The parser collects all the DTD information about the document and stores it in the parser object that's passed to all the callback functions. You can use the accessors shown below to retrieve information about the DTD.
There are two predefined classes that you can pass to the :class argument of the sax-parse functions.
The class sax-parser
defines callback functions
that do nothing except for compute-external-address and compute-external-format, which do the work
necessary to ensure that the parse will be able to handle external
references.
In the example code shown below we'll assume that we've created our own
subclass of sax-parser
called
my-sax-parser
. We do this by evaluating:
(defclass my-sax-parser (sax-parser) ((private :initform nil :accessor private)))
The class test-sax-parser
defines the callback
methods to bring the values of their arguments. This allows you to see
how the sax parser would treat an xml document. See
Section 3.0 Testing the sax parser: the test-sax-parser class for more information
on this class.
Arguments: (parser sax-parser)
User should define their own method on their subclass of
sax-parser
. start-document is called just before
the parser begins parsing its input. This function can be used to
initialize values in the instance of the parser object. The default method
returns nil
.
This callback is a good place to do initialization of the data structures you will be using during the parse, as we do with the following method (we assume private and make-private-object are elsewhere defined):
(defmethod start-document ((parser my-sax-parser)) (setf (private parser) (make-private-object)))

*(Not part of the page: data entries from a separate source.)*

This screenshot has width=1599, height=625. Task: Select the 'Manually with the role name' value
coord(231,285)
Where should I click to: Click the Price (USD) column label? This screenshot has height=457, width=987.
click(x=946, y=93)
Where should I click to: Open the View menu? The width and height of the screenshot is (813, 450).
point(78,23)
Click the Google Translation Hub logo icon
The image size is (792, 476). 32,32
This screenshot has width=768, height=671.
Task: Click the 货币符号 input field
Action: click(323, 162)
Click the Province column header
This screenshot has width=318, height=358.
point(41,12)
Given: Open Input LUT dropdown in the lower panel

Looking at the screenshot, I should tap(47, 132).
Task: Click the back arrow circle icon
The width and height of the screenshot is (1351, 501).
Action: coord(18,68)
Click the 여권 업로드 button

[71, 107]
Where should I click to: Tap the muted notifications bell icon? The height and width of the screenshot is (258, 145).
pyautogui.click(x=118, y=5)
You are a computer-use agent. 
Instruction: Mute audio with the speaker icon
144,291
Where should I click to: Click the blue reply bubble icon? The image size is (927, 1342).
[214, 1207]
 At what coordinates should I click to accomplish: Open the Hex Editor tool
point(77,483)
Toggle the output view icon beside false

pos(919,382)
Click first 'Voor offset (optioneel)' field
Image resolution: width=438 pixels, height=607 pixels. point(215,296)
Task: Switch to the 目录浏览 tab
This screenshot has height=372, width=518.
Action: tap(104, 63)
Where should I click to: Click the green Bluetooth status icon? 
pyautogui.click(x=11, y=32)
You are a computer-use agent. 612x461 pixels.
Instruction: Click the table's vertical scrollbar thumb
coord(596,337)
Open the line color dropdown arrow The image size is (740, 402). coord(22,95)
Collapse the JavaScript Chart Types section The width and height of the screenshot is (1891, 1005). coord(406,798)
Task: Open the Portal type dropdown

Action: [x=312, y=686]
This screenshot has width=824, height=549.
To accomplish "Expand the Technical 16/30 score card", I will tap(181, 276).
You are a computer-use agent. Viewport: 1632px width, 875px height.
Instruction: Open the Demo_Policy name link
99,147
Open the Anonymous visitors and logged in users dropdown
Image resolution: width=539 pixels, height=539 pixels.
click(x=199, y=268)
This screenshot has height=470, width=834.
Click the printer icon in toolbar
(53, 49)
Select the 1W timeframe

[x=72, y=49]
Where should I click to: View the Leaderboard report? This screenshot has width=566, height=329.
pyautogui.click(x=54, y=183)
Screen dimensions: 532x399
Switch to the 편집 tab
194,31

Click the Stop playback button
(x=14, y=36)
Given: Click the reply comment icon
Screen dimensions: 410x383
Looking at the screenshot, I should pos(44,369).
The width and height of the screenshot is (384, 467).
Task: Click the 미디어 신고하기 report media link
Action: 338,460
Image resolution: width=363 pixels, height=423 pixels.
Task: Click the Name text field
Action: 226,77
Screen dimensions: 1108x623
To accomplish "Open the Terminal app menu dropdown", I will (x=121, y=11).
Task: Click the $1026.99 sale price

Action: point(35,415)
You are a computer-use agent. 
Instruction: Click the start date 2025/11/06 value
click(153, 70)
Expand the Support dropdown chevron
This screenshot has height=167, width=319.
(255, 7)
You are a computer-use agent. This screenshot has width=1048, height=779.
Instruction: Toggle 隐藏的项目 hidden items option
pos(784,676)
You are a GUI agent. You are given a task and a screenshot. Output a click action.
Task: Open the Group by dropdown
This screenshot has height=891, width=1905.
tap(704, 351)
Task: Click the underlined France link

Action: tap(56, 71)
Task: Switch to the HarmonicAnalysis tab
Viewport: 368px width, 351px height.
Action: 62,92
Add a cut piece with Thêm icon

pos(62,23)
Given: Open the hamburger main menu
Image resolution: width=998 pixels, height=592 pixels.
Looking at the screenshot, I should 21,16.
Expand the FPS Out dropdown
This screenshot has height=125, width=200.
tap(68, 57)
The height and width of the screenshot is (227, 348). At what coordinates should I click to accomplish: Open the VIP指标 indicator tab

Arguments: (parser sax-parser)
User should define their own method on their subclass of
sax-parser
. end-document is called after the parse
is compete. end-document will only be called if the
document is well formed, and in the case where the parser was called
with :validate t
then end-document will only be called if the
document is also valid. The default method returns nil
.
(defmethod end-document ((parser my-sax-parser)) (finalize-parse (private parser)))
Arguments: (parser sax-parser) iri localname qname attrs
This method is called when a start element (like <foo> or
<foo/>) is seen. If you sax-parse with :namespace
t
, then iri is the iri that denotes the
namespace of the start element tag (this is specified by a namespace
binding); localname is the part after the colon
in the element tag; qname is what was actually
seen as the tag (e.g. "rdf:foo"
); and
attrs is a list of ("attrname"
. "value")
where attrname
can contain
colons (e.g. namespace processing has not been done).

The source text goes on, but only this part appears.